ZOO: Zeroth Order Optimization Based Black-box Attacks to Deep Neural Networks without Training Substitute Models

Deep neural networks (DNNs) are one of the most prominent technologies of our time, as they achieve state-of-the-art performance in many machine learning tasks, including but not limited to image classification, text mining, and speech processing. However, recent research on DNNs has indicated ever-increasing concern on the robustness to adversarial examples, especially for security-critical tasks such as traffic sign identification for autonomous driving. Studies have unveiled the vulnerability of a well-trained DNN by demonstrating the ability of generating barely noticeable (to both human and machines) adversarial images that lead to misclassification. Furthermore, researchers have shown that these adversarial images are highly transferable by simply training and attacking a substitute model built upon the target model, known as a black-box attack to DNNs.
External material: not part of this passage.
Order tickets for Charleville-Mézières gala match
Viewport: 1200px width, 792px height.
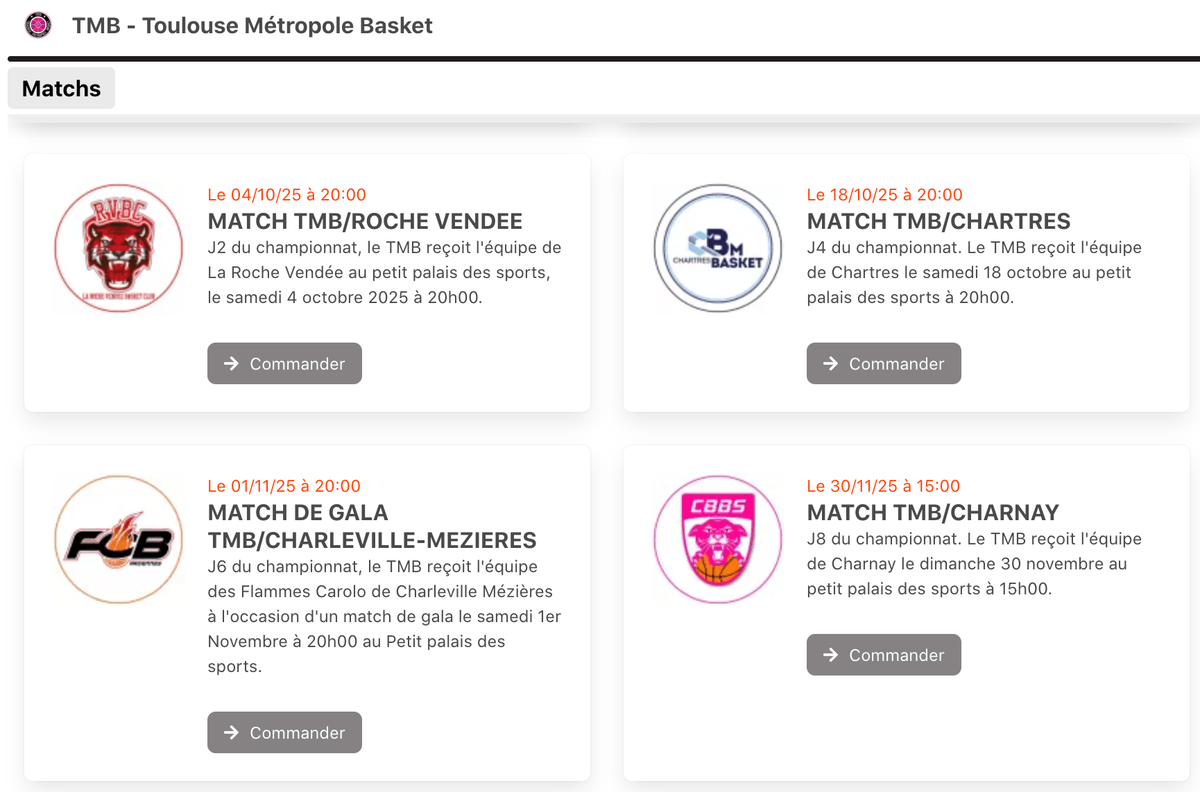[x=285, y=733]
Similar to the setting of training substitute models, in this paper we propose an effective black-box attack that also only has access to the input (images) and the output (confidence scores) of a targeted DNN. However, different from leveraging attack transferability from substitute models, we propose zeroth order optimization (ZOO) based attacks to directly estimate the gradients of the targeted DNN for generating adversarial examples. We use zeroth order stochastic coordinate descent along with dimension reduction, hierarchical attack and importance sampling techniques to efficiently attack black-box models. By exploiting zeroth order optimization, improved attacks to the targeted DNN can be accomplished, sparing the need for training substitute models and avoiding the loss in attack transferability. Experimental results on MNIST, CIFAR10 and ImageNet show that the proposed ZOO attack is as effective as the state-of-the-art white-box attack (e.g., Carlini and Wagner's attack) and significantly outperforms existing black-box attacks via substitute models.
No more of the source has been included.